AMAN: Periksa ulang sengketa lahan masyarakat Sunda Wiwitan

Uni Lubis

This is AI generated summarization, which may have errors. For context, always refer to the full article.

AMAN: Periksa ulang sengketa lahan masyarakat Sunda Wiwitan
Lahan yang dieksekusi PN Kuningan bagian dari cagar budaya nasional

 

JAKARTA, Indonesia — Aliansi Masyarakat Adat Nusantara (AMAN) meminta Mahkamah Agung dan Pengadilan Negeri (PN) Kuningan untuk memeriksa ulang perkara sengketa lahan di Kecamatan Cigugur, Jawa Barat. Eksekusi ini dinilai melanggar hak-hak Masyarakat Adat Karuhun Urang (AKUR) Sunda Wiwitan. 

Pada tanggal 24 Agustus 2017, PN Kuningan berupaya mengeksekusi sebidang tanah dan bangunan di Cigugur. Tanah dan bangunan tersebut merupakan bagian wilayah adat komunitas AKUR Sunda Wiwitan.  Masyarakat menolak eksekusi tersebut dengan cara berbaring di jalan. Berbagai kelompok pendukung perjuangan AKUR Sunda Wiwitan turut menolak eksekusi itu.

(SIMAK:  FOTO upaya perlawanan eksekusi cagar budaya Sunda Wiwitan)

--- Kerjakan berikut ini ---
a. Menurut berita tentang sengketa lahan Sunda Wiwitan, mengapa AMAN meminta Mahkamah Agung dan PN Kuningan memeriksa ulang perkara tersebut? Jelaskan dalam satu sampai tiga kalimat.
b. Lanjutkan berita tentang sengketa lahan Sunda Wiwitan, dimulai setelah kalimat terakhir yang ditampilkan.

--- Bahan yang disediakan ---
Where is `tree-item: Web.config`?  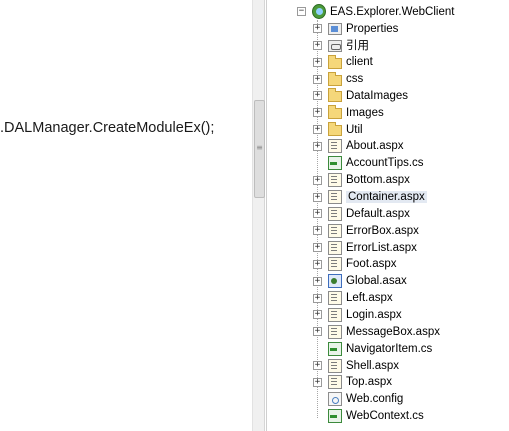 tree-item: Web.config is located at coordinates (366, 400).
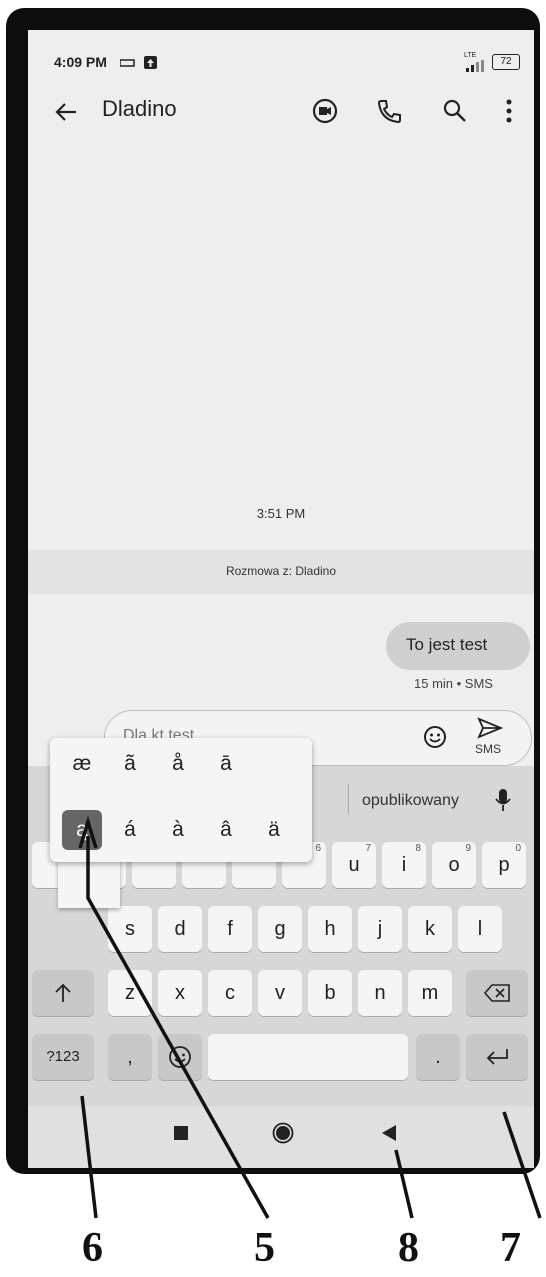  I want to click on callout-label-6: 6, so click(92, 1248).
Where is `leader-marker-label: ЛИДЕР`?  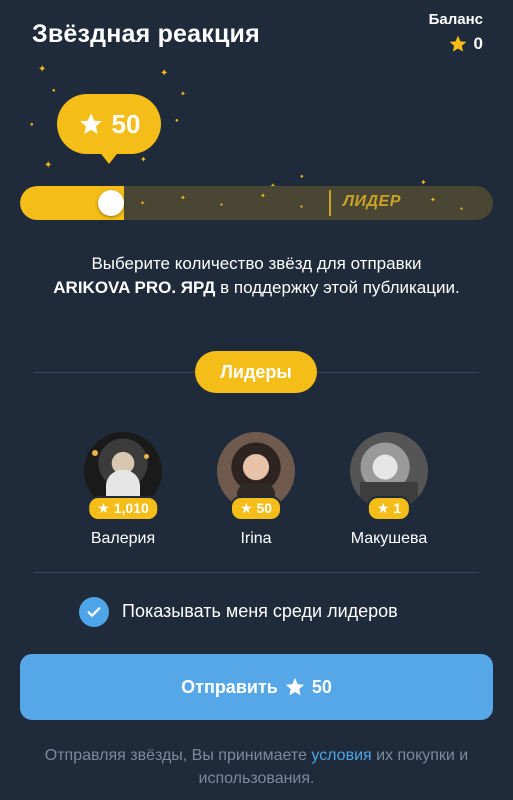
leader-marker-label: ЛИДЕР is located at coordinates (372, 202).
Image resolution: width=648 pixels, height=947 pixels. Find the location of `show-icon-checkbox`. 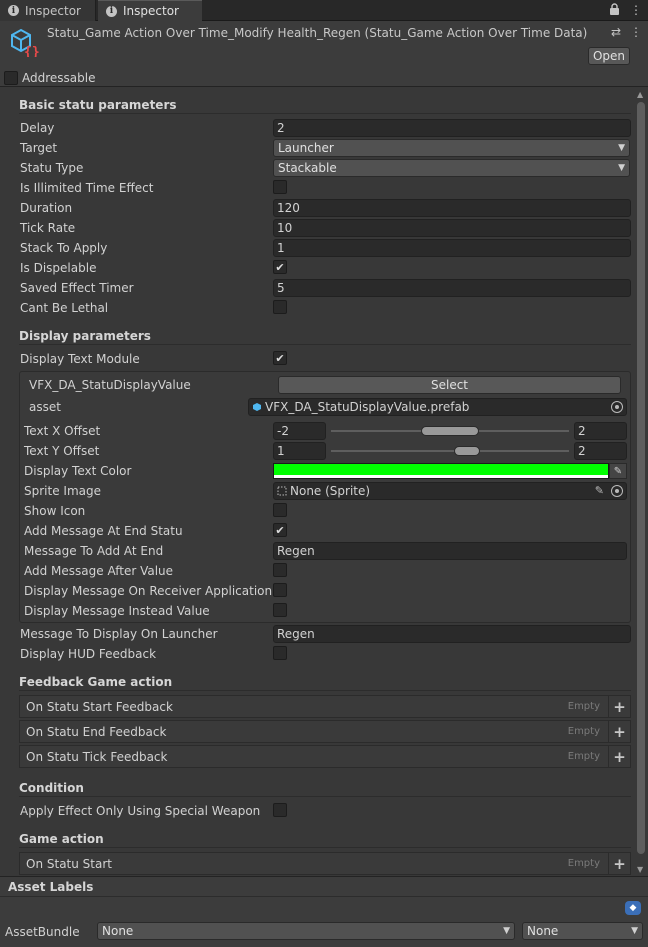

show-icon-checkbox is located at coordinates (280, 510).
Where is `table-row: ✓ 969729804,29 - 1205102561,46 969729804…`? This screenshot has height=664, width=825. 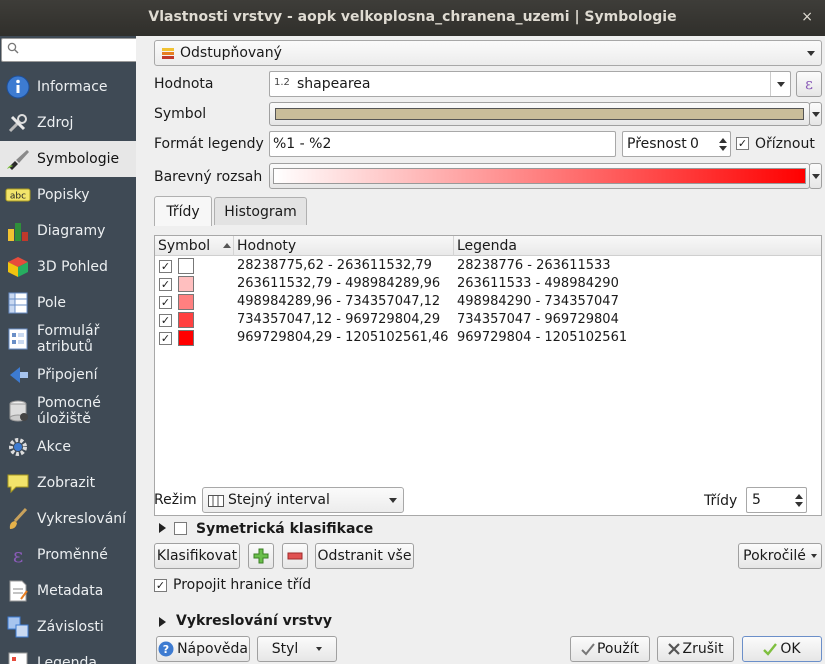 table-row: ✓ 969729804,29 - 1205102561,46 969729804… is located at coordinates (488, 338).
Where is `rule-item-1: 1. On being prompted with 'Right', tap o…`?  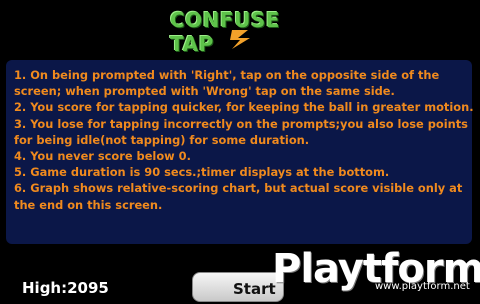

--- Jawaban per tugas ---
a. AMAN meminta pemeriksaan ulang karena eksekusi lahan di Kecamatan Cigugur, Jawa Barat, dinilai melanggar hak-hak Masyarakat Adat Karuhun Urang (AKUR) Sunda Wiwitan. Tanah dan bangunan yang hendak dieksekusi PN Kuningan merupakan bagian wilayah adat komunitas tersebut.

b.
“Kasus ini, sebagaimana kasus-kasus lain, merupakan gambaran kelalaian negara dalam membentuk hukum dan kebijakan serta penyelesaian konflik yang adil bagi Masyarakat Adat,” kata Erasmus Cahyadi, Deputi II Sekjen AMAN untuk Bidang Advokasi, dalam keterangan tertulis yang diterima Rappler, 28 Agustus 2017.

“Komunitas Adat Karuhun Urang Sunda Wiwitan telah mengalami pasang surut ketidakadilan sejak Orde Baru,” tambah Erasmus. 

Untuk penyelesaian kasus ini, AMAN dan Perhimpunan Pembela Masyarakat Adat Nusantara (PPMAN) telah mendampingi AKUR Sunda Wiwitan sejak Januari 2016. Pada 26 Maret 2016, AMAN meminta menghadirkan ahli untuk gugatan yang dilakukan oleh Komunitas AKUR Sunda Wiwitan di PN Kuningan Jawa Barat. 

Perkara tanah dan bangunan ini dimulai sejak 3 Juni 2009, ketika Jaka Rumantaka menggugat Kusnadi dan Mimin di PN Kuningan. Gugatan ini terdaftar pada 7 Juni 2007 dengan nomor registrasi 07/Pdt.G/2009/PN.KNG.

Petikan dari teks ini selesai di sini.